"Il ne raconte rien. On n'est pas bavard chez moi. Ce n'est pas qu'on ne saurait pas. J'ai surpris des flots de vocabulaire et des phrases étonnantes, rythmées, quand l'un ou l'autre répondait à une question. Et c'est probablement là que se tient le mystère du silence : on ne posait pas de question de peur de déranger, d'ouvrir une plaie difficile à guérir, de ne pas savoir quoi faire d'une confidence, d'aller voir là où se tiendrait la folie, des choses qu'on sait tous les uns des autres pour un peu qu'on soit légèrement médium, c'est-à-dire humain. Chacun sa peine et les vaches seront bien gardées. Alors, difficile de se mettre à raconter l'innommable."
Dans Visite aux vivants, Cathie Barreau, médium, s'appuie sur des bribes de choses dites, de récit familial, pour se transporter dans l'ombre de ses aïeux vivants, convoquant au présent, par un procédé d'hypotypose discret et efficace, ce qu'elle imagine avoir constitué l'intimité de leur expérience.

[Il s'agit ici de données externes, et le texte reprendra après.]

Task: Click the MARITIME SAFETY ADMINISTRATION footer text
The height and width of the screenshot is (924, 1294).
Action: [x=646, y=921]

Ce sont des gens de peu, propriétaires de leur seule existence, qui vécurent au siècle dernier non loin de la Vie, petite rivière du nord-ouest de la Vendée.
Je trouve, dans l'évocation de ces vies imprégnées d'humidité et de chants d'oiseaux, passées sous l'horizon borné, le couvert du bocage, où l'on veut croire aux sorcières, mais où joue le soleil, comme une réminiscence de Georges Sand mais plus âpre peut-être, plus réelle. Et j'imagine aussi que Cathie Barreau n'a pas lu sans connivence ce bon Pierre Bergounioux.
Dans ces 88 pages, je relève ces lignes qui font écho - autre temps, autre guerre, mais culture parente et semblable silence - à une expérience que j'ai approchée pendant les dernières vacances, d'une transmission retenue.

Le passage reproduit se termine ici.